Seven decades after the demise of the Tucker Corporation, its automobiles still draw crowds whenever they’re shown, in part because just 51 Tucker 48s were built in-period. On Saturday, March 30, the Simeone Foundation Automotive Museum in Philadelphia, Pennsylvania will host The Tucker: Insight from the Tucker Family, Owners and Preservationists, a discussion of Tucker (the man, the corporation, and the automobile) featuring an all-star panel, followed by a driving demonstration of Tucker #1044, fresh from its class-winning appearance at Amelia Island.

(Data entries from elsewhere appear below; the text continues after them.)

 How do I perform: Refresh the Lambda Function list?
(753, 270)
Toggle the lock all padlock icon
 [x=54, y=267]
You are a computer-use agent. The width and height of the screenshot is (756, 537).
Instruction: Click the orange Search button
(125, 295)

The discussion panel is set to include Preston Tucker’s grandson, John R. Tucker Jr.; his great-grandsons Mike and Sean Tucker; automotive historian and Tucker #1044 owner Howard Kroplick; Tucker #1044 restorers Rob Ida, Bob Ida, Russ Montelbano, and Arthur Zygnerski; and Tucker expert Mark Lieberman, owner of Nostalgic Motoring and former owner of Tucker #1044.

Tucker 48

Lieberman’s ties to 1044 date to roughly 2013, when he was granted access to the car to take measurements of its original radio bezel. Nostalgic Motoring sells a selection of reproduction Tucker parts as a sideline, and Lieberman — who has owned four Tuckers himself — was asked to duplicate the long-unavailable trim piece for a customer’s restoration. Then-owner Skip Groh was asked if he’d consider selling 1044, but the answer was a firm “no.”

Groh planned to get the car back on the road, once the overheating issues were remedied. A year passed, then two, then three, but Liberman never stopped asking about the car. In 2016, Groh relented, selling the Tucker to Lieberman, who spoke to Hemmings soon after. He called chassis 1044 a special car, one that “just fits correctly. It was put together right and it stayed together right.”

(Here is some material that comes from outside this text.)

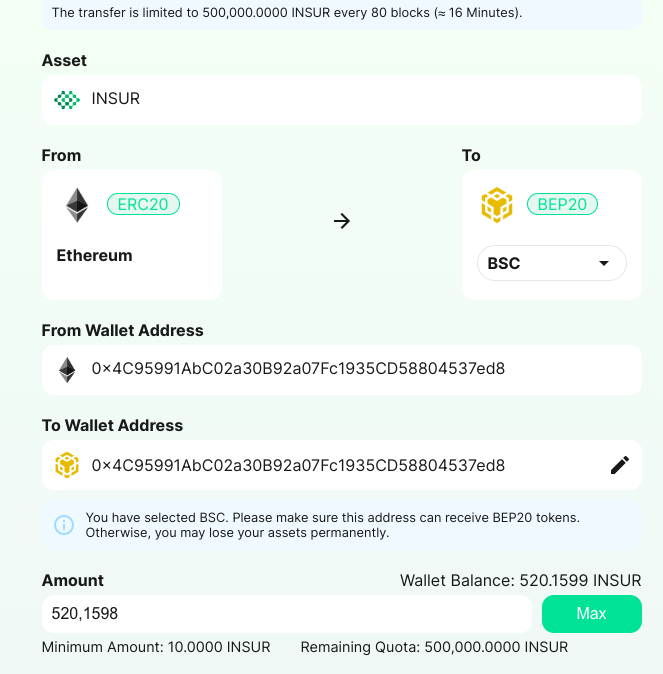Click BNB icon beside To Wallet Address
Image resolution: width=663 pixels, height=674 pixels.
tap(67, 465)

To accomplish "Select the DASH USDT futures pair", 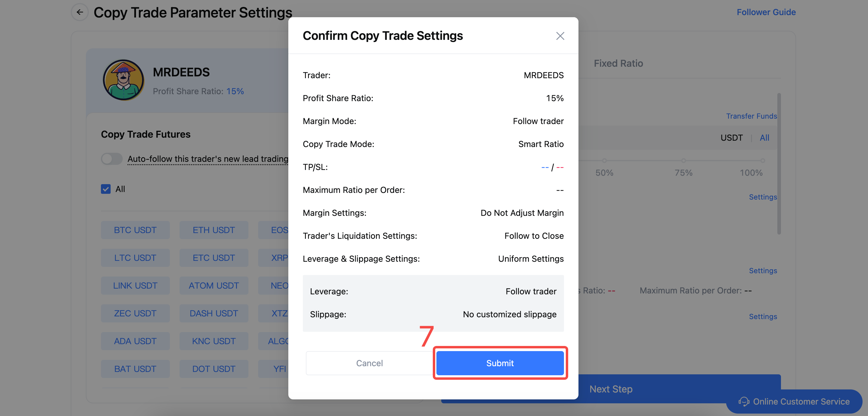I will click(214, 313).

Tucker 48 Tucker 48 Tucker 48 Tucker 48

As current owner Kroplick has found in his research, 1044 was one of approximately 13 Tuckers built by a skeleton crew between October 1948 and March 1949, when court-appointed receivers took over the Chicago factory. Sold at the Tucker bankruptcy auction in 1950, the car has seen just seven owners (including Lieberman and Kroplick) since, meaning that it hasn’t been subjected to careless modifications (many carried out to improve drivability) occasionally seen on other Tucker 48s.

Lieberman never planned on owning the car for long, and once its mechanical ills were sorted he offered the Tucker for sale at auction, where it was purchased by Kroplick in January 2017. In September of that year the Tucker appeared at the 11th annual Hemmings Motor News Concours d’Elegance, and shortly after was featured in the March 2018 issue of Hemmings Classic Car. From December 2017 until August 2018, chassis 1044 underwent a comprehensive restoration at Ida Automotive, which enlisted the help of Mike and Sean Tucker in carrying out the work (which included a repaint in the car’s original Andante Green, found on one of the car’s wheels).

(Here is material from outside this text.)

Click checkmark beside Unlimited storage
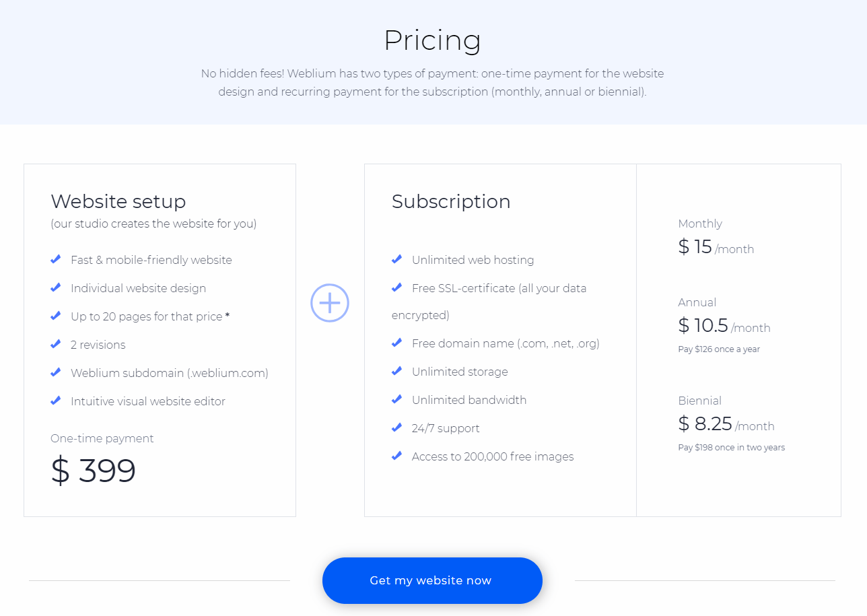 click(397, 371)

Tucker 1044 as it appeared in the March 2018 issue of Hemmings Classic Car, prior to its recent restoration. Photo by Richard Lentinello.

Chassis 1044’s contemporary show debut came at the 2018 Pebble Beach Concours d’Elegance, where the Tucker earned a second-in-class ribbon, losing to chassis 1009, the Tucker owned by filmmaker George Lucas. Earlier this month, 1044 appeared on the greens at the Amelia Island Concours d’Elegance, where it earned first-in-class honors.

The Tucker: Insight from the Tucker Family, Owners and Preservationists will run from noon to 2:00 p.m., including the discussion and demonstration run. The Idas and Tuckers will also discuss their latest project, the recreation of the Tucker Carioca, the automobile that Preston Tucker was designing at the time of his death in 1956.

Tucker 48

On the field at the 2019 Amelia Island Concours d’Elegance. Photo by Terry McGean.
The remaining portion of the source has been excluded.